Minister of Governance of Spain
- In office 5 December 1903 – 5 December 1904
- Monarch: Alfonso XIII
- Prime Minister: Antonio Maura
- Preceded by: Antonio García Alix
- Succeeded by: Manuel Allendesalazar
- In office 27 October 1913 – 9 December 1915
- Monarch: Alfonso XIII
- Prime Minister: Eduardo Dato
- Preceded by: Santiago Alba Bonifaz
- Succeeded by: Santiago Alba Bonifaz
- In office 11 June – 3 November 1917
- Monarch: Alfonso XIII
- Prime Minister: Eduardo Dato
- Preceded by: Julio Burell
- Succeeded by: José Bahamonde

Minister of Development of Spain
- In office 14 September 1908 – 21 October 1909
- Monarch: Alfonso XIII
- Prime Minister: Eduardo Dato
- Preceded by: Augusto González Besada
- Succeeded by: Rafael Gasset

Minister of War of Spain
- Interim
- In office 15 July – 7 December 1922
- Monarch: Alfonso XIII
- Prime Minister: Himself
- Preceded by: José Olaguer Feliú
- Succeeded by: Niceto Alcalá-Zamora

Personal details
- Born: José Sánchez-Guerra y Martínez 28 June 1859
- Died: 26 January 1935 (aged 75)

= José Sánchez-Guerra y Martínez =

Spanish journalist and lawyer

José Sánchez-Guerra y Martinez (28 June 1859, in Córdoba – 26 January 1935, in Madrid) was a Spanish journalist, lawyer and prime minister. His term as prime minister lasted from 8 March to 7 December 1922. He was a Conservative who has been described as "courageous" and "politically mediocre."

==Biography==
He began his political career in 1886 when he obtained a certificate of election in Cabra (Córdoba) for the Liberal Party. Sagasta won this seat in the constituency of Córdoba on behalf of the Liberals in successive elections until 1901. In 1902, along with Antonio Maura, he went over to the Conservative Party. He continued to receive the certificate of election for Cordoba in consecutive elections until 1918. His brother Antonio Barroso Castillo also contested elections in the province.

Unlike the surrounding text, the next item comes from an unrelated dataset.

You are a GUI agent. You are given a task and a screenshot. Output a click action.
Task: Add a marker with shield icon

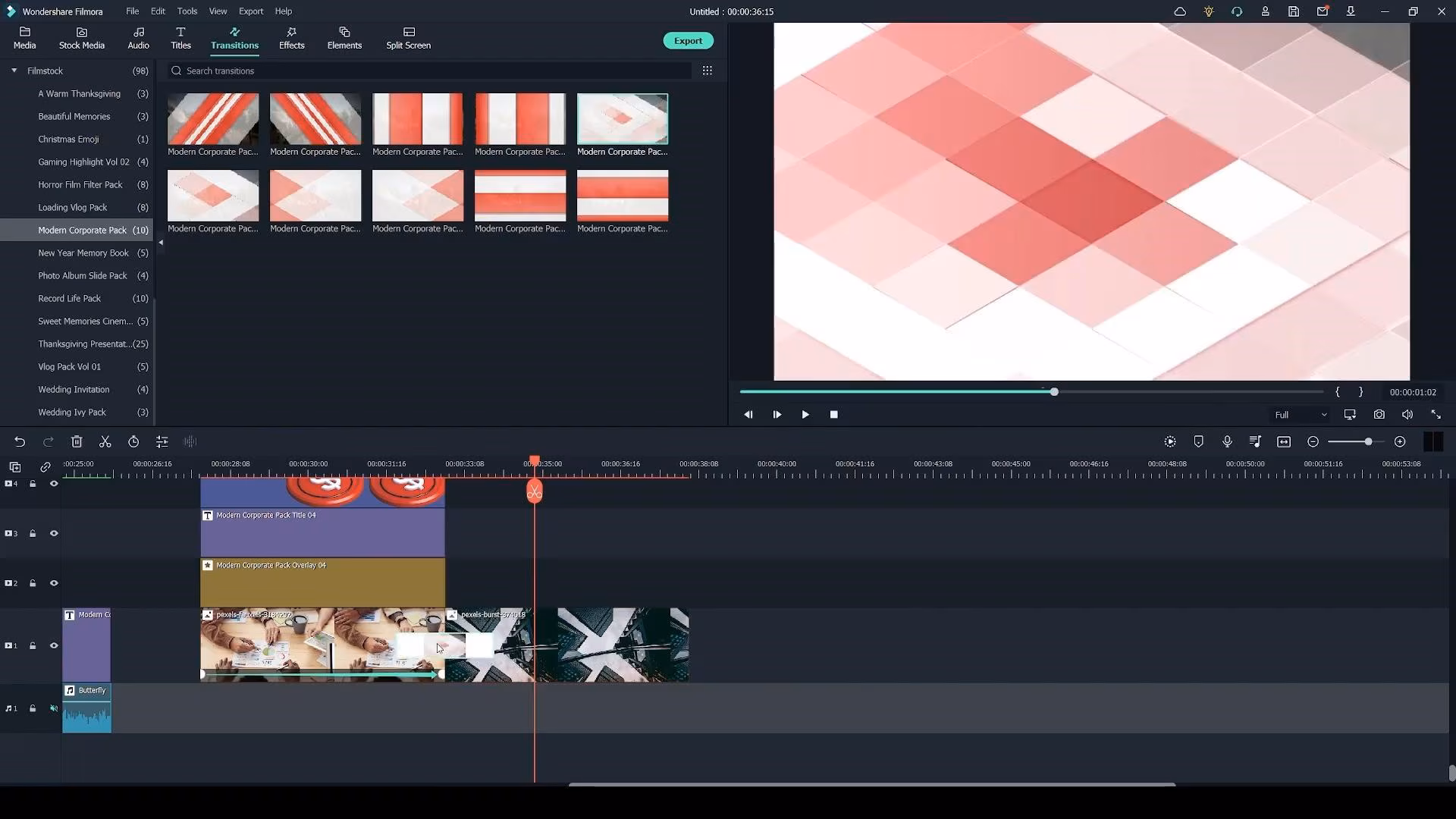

He was Minister of the Interior between 5 December 1903 and 5 December 1904 in the Maura government. He again occupied the same ministerial portfolio for two terms under Dato's governments: between 27 October 1913 and 9 December 1915, and between 11 June and 3 November 1917. He was also Minister of Promotion between 14 September 1908 and 21 October 1909, again under the presidency of Eduardo Dato, and Minister of War between 15 July and 7 December 1922 in the Sánchez Guerra cabinet.